I am a plant killer. In spite of my best efforts, my plants at home have a tendency of giving up on life. (Perhaps that’s what made me such a good candidate for today’s weeding activity). It was only during Circuit Breaker that I took up gardening once more, this time with cucumbers and cherry tomatoes, and I realised where I had gone wrong in the past. I had always assumed that my job was to scatter the seeds, provide water and sunlight, and then sit back and wait for the seedlings to shoot up. I have now realised that these initial bursts of dedication were not enough – my plants need consistent and continued care.
This morning, I joined my fellow volunteers from Jane Goodall Institute (Singapore) to do maintenance work at the Plant for Hope sites at Thomson Nature Park. Armed with hoes and enthusiasm, we wrestled with stubborn weeds that had overgrown the plot, with the goal of reforesting the plot with local tree species (the critically endangered Ailanthus integrifolia), so as to support a larger, local biodiversity of life. The Plant for Hope initiative, launched by Dr Jane Goodall herself when she visited Singapore in November 2019, is one of several Roots & Shoots programmes that hopes to inspire and engage the youth community in Singapore. Under Plant for Hope, 90 saplings were planted in a reforestation plot in Thomson Nature Park, in line with Dr Jane’s broader aim of regenerating forests around the world. Yet, just as my seedlings at home need continued care, simply planting saplings at Thomson Nature Park does not constitute reforestation. The fact that Dr Jane had planted the first tree here is not a guarantee of success nor sustainability. For any of our efforts to be truly sustainable, what is needed is sustained action – for example, our morning of weeding at the park.
The digital native generations of today receive flak for nearly everything they do, particularly on social media platforms.
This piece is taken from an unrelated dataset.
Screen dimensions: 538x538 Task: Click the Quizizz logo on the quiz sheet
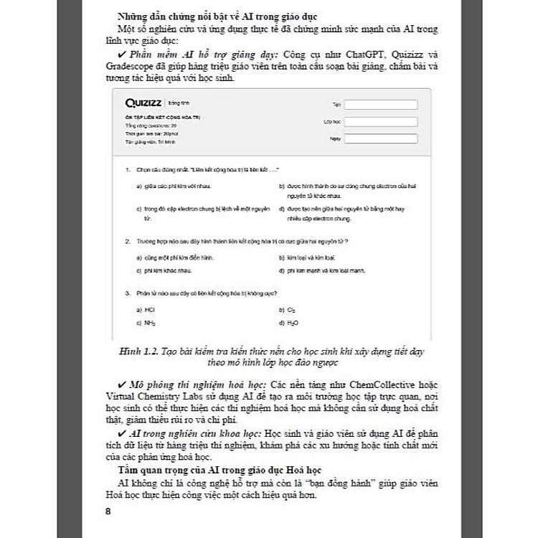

For instance, ‘slacktivism’ and ‘clicktivism’ refer to the act of showing support for a cause by liking or sharing a post online, but not doing anything to change the real world. While I have my doubts about these criticisms, I do believe that our shortening attention spans are making us less willing to follow through with our good intentions. Sometimes I get overwhelmed by the constant news cycle of disaster and doom, and this compassion fatigue makes me afraid to invest too much energy into a single cause, in fears of missing out on another worthy cause. Regardless, I wonder if perhaps the buzzword of sustainability ought to be complemented by its less sexy but no less important sibling – commitment. And in turn, commitment requires collective action. On our own, dedication often becomes tiredness. But together, it is tireless. Whether it is the volunteers at JGIS, the Nature Society (Singapore), or the numerous visitors at Thomson Nature Park this morning who expressed interest in helping out, there are more than enough of us who have this love of nature. It’s up to us, now, to put that love out into the world.
Real change never happens overnight. Reforesting Singapore with native species will take decades, and in these first few years of growth, our maintenance work is just as important as the initial scattering of seeds. Beyond trees, shaping a more sustainable Singapore requires our continued commitment, not just a single call for change. Indeed, we need to sow the seeds of hope (as Dr Jane advocates in her latest book, titled Seeds of Hope). But hope, once sown, must also be nourished and nurtured. I’ve learnt this the hard way, through wilting and withered plant babies. Yet my recent CB-inspired endeavour, sustained with watering and words of encouragement, shows signs of bearing fruit (cucumbers and tomatoes, to be precise). So, there is hope still!